---- Extracted records

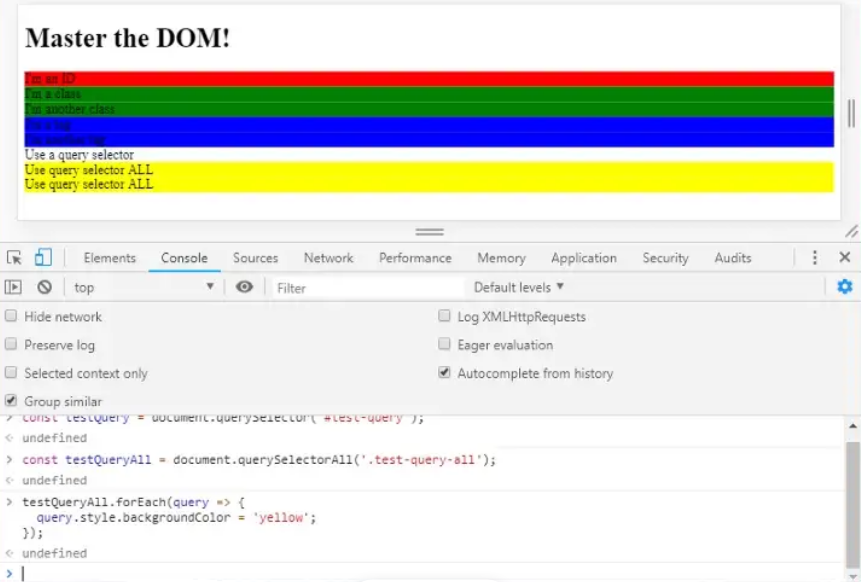This screenshot has width=861, height=582.
Task: Show the console sidebar icon
Action: 13,287
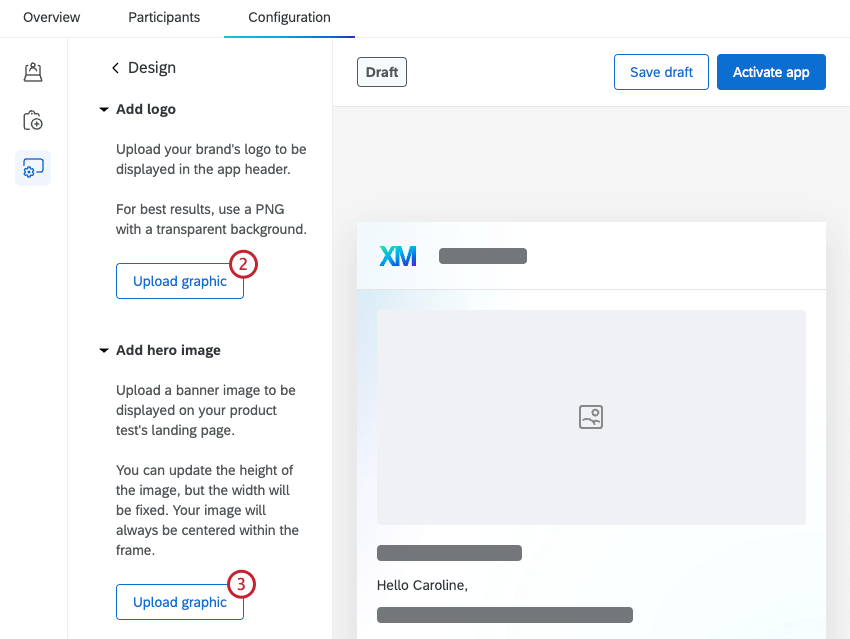Image resolution: width=850 pixels, height=639 pixels.
Task: Click the Draft status badge
Action: tap(381, 71)
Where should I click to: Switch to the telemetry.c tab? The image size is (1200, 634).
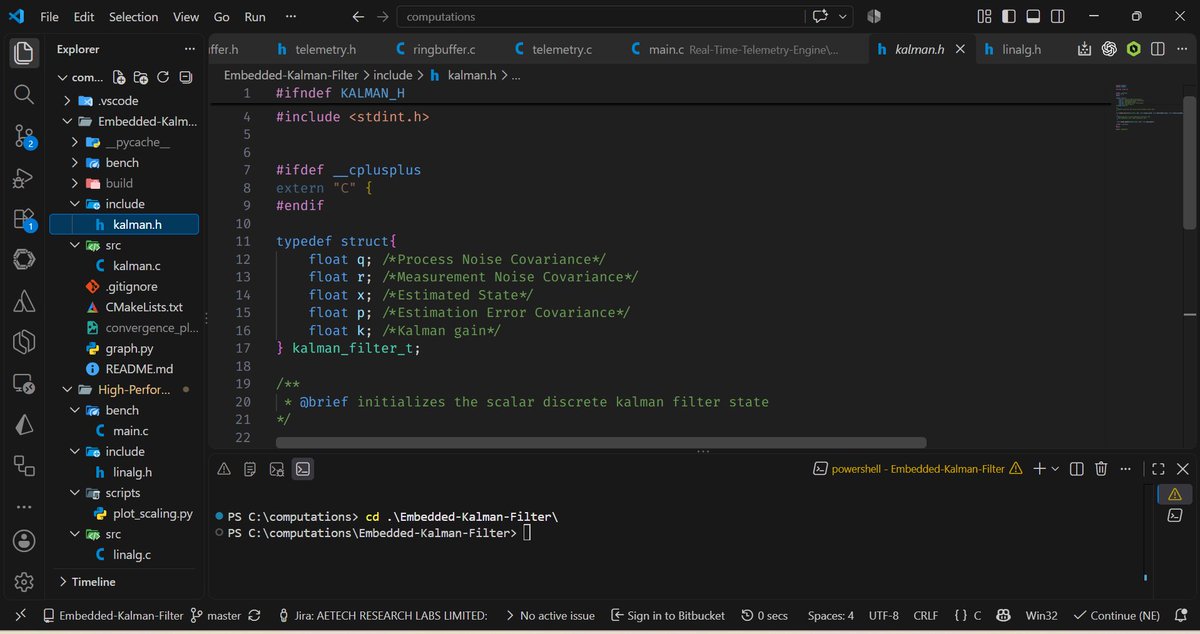click(x=553, y=49)
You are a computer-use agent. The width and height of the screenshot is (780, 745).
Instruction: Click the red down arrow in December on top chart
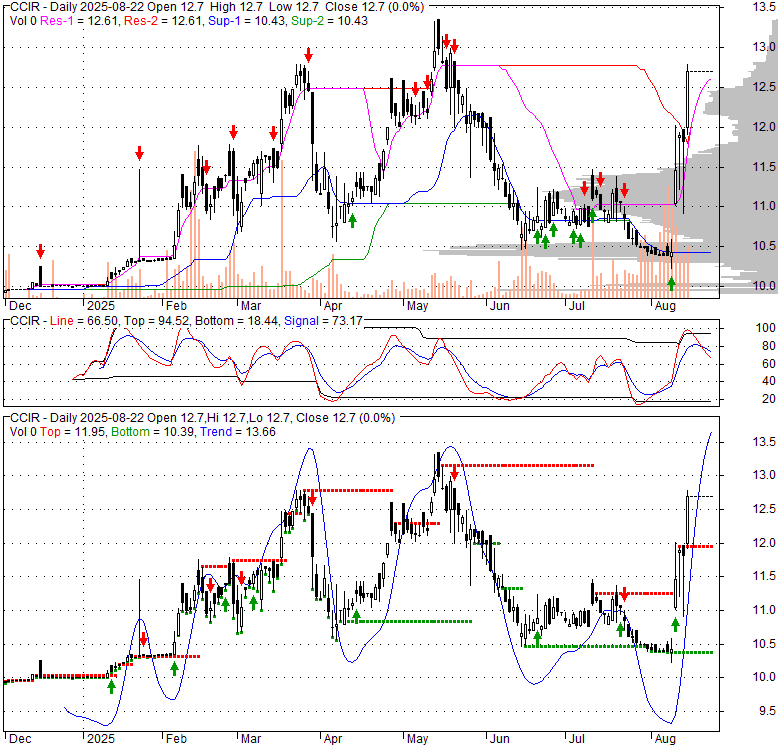[x=40, y=251]
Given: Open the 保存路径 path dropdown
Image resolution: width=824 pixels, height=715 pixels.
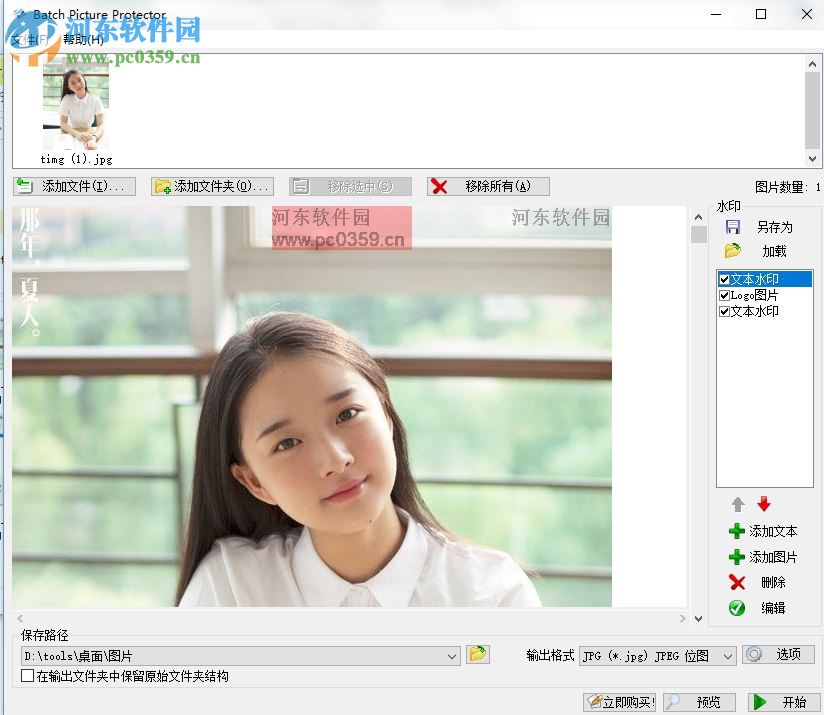Looking at the screenshot, I should point(454,655).
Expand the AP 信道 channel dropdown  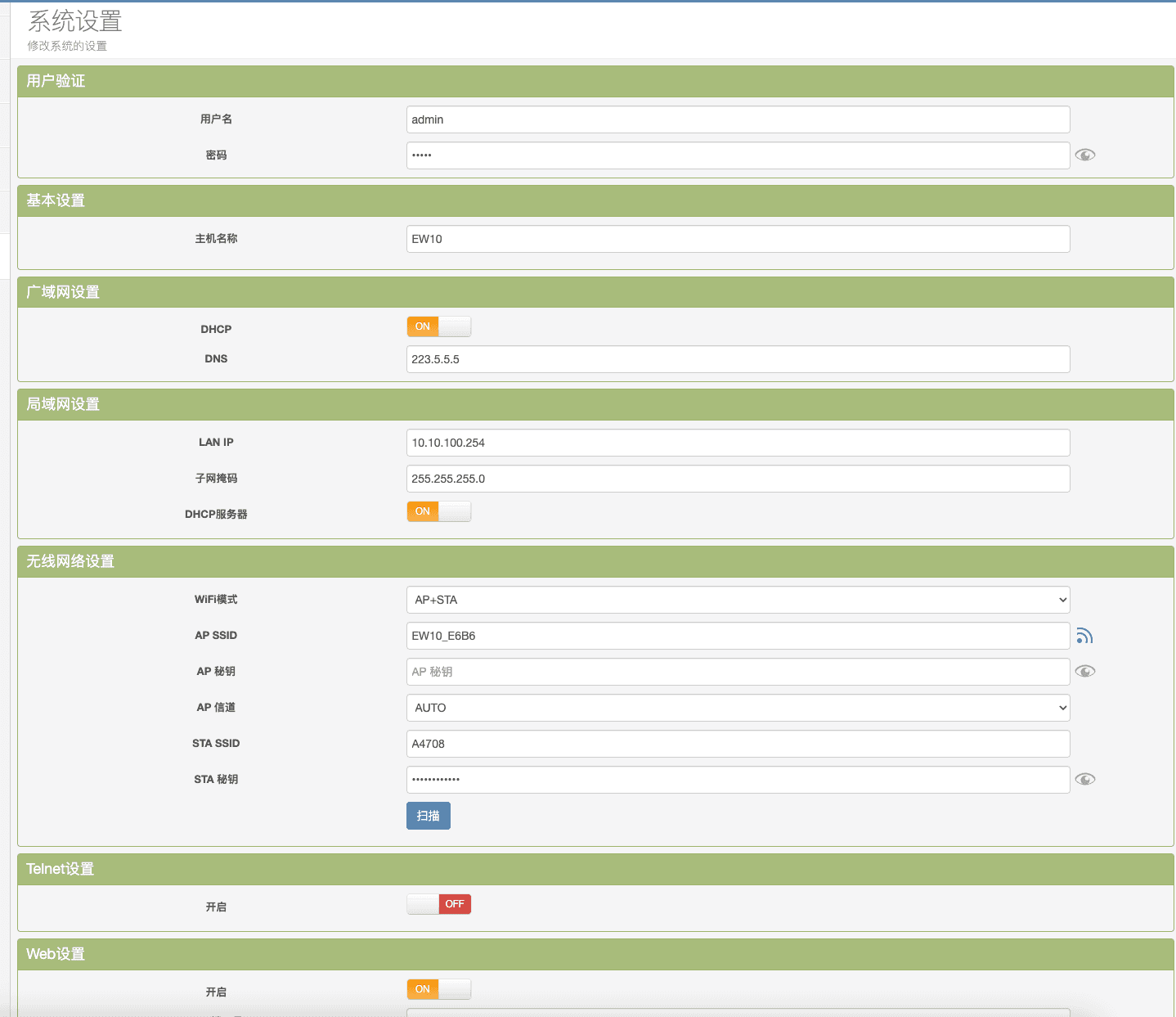[x=738, y=708]
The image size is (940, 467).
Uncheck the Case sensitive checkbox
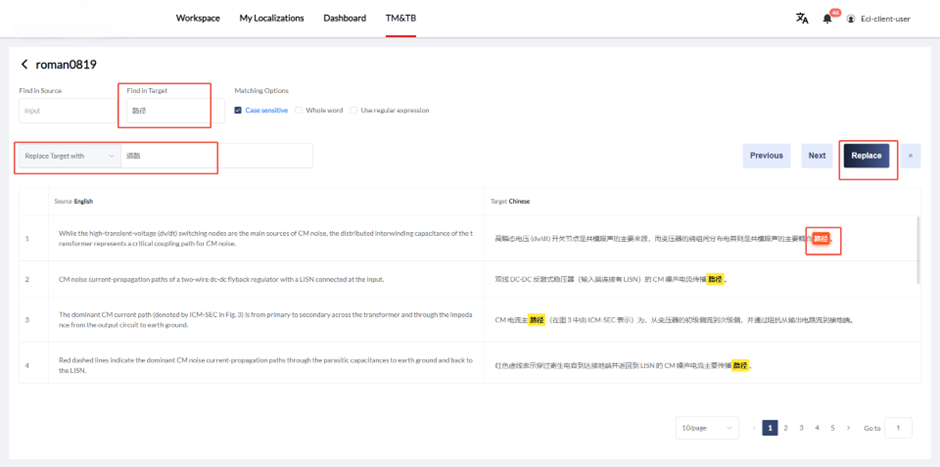(238, 110)
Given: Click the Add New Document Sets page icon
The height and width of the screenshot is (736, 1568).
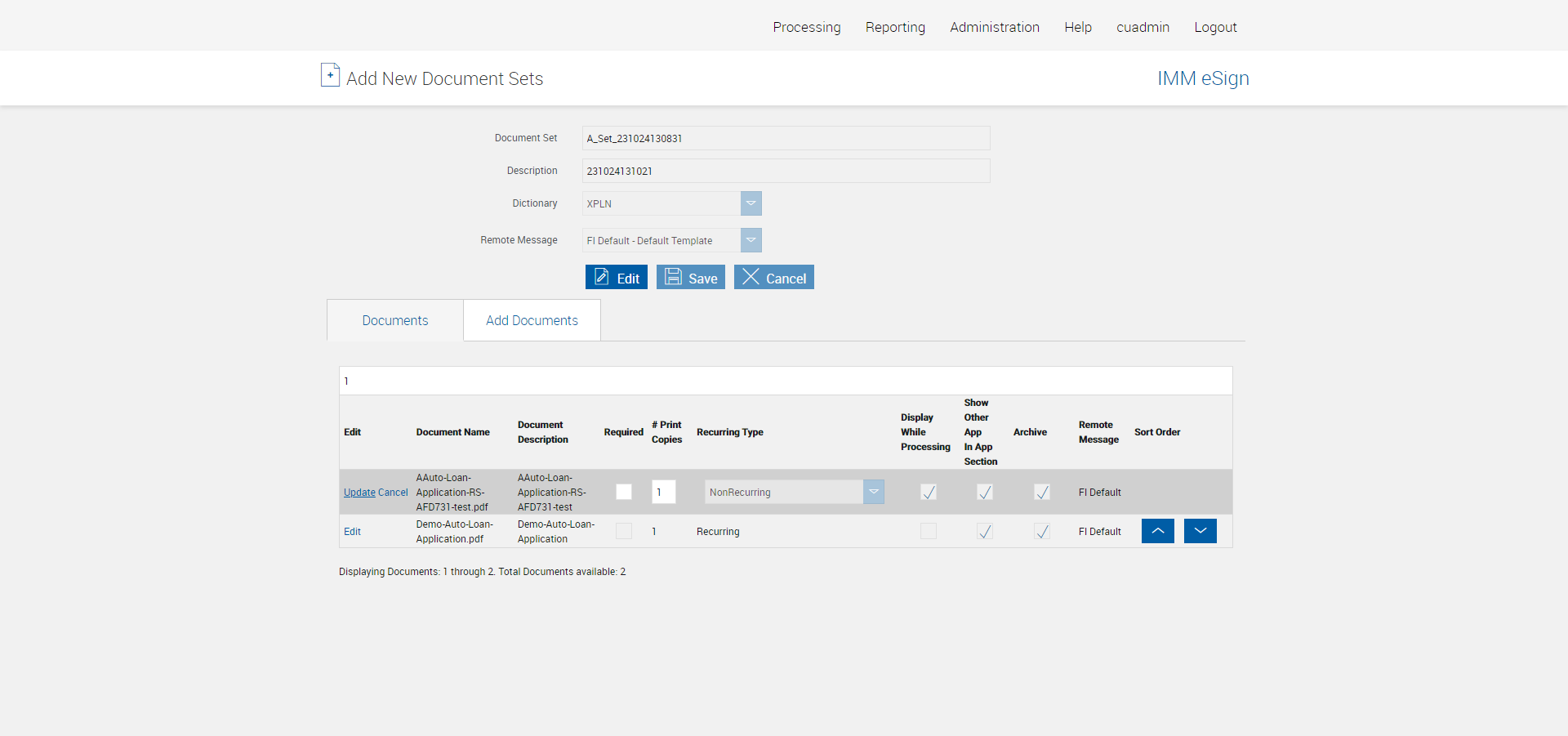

--------

Problem to work on — Track down all lines above with the string "Given" and copy them.

Answer for the task —
Given: Open the 保存路径 path dropdown
Given: Click the Add New Document Sets page icon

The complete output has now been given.